YOUR INSTRUCTIONS
Go to the line in the data below that contains "This screenshot has height=777, width=1568.". Write it out exactly, along with every later line through the last, and nothing else.

ENTRIES SUPPLIED
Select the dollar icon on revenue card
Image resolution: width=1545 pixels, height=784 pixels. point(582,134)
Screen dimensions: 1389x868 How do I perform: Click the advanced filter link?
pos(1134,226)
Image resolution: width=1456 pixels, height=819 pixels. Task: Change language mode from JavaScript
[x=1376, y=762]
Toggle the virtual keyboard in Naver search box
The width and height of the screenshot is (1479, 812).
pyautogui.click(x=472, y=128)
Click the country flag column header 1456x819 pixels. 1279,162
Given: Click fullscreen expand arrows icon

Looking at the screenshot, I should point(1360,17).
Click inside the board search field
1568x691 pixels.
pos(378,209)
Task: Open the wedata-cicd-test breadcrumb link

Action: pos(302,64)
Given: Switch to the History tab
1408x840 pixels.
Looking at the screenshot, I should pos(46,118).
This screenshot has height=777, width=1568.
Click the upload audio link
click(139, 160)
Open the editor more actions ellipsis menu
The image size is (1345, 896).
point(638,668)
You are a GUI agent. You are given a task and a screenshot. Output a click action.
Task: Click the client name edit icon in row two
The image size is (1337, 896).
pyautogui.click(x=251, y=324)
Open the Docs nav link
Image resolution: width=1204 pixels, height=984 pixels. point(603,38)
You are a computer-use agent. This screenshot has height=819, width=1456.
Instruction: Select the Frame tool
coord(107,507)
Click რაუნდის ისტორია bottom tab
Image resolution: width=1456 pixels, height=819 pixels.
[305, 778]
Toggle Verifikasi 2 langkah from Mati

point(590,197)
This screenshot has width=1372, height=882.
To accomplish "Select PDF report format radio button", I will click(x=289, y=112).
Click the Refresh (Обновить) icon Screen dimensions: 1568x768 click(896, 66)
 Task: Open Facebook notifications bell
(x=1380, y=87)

RESPONSE AREA
This screenshot has height=777, width=1568.
Click the upload audio link
click(139, 160)
Open the editor more actions ellipsis menu
The image size is (1345, 896).
point(638,668)
You are a GUI agent. You are given a task and a screenshot. Output a click action.
Task: Click the client name edit icon in row two
The image size is (1337, 896).
pyautogui.click(x=251, y=324)
Open the Docs nav link
Image resolution: width=1204 pixels, height=984 pixels. point(603,38)
You are a computer-use agent. This screenshot has height=819, width=1456.
Instruction: Select the Frame tool
coord(107,507)
Click რაუნდის ისტორია bottom tab
Image resolution: width=1456 pixels, height=819 pixels.
[305, 778]
Toggle Verifikasi 2 langkah from Mati

point(590,197)
This screenshot has width=1372, height=882.
To accomplish "Select PDF report format radio button", I will click(x=289, y=112).
Click the Refresh (Обновить) icon Screen dimensions: 1568x768 click(896, 66)
 Task: Open Facebook notifications bell
(x=1380, y=87)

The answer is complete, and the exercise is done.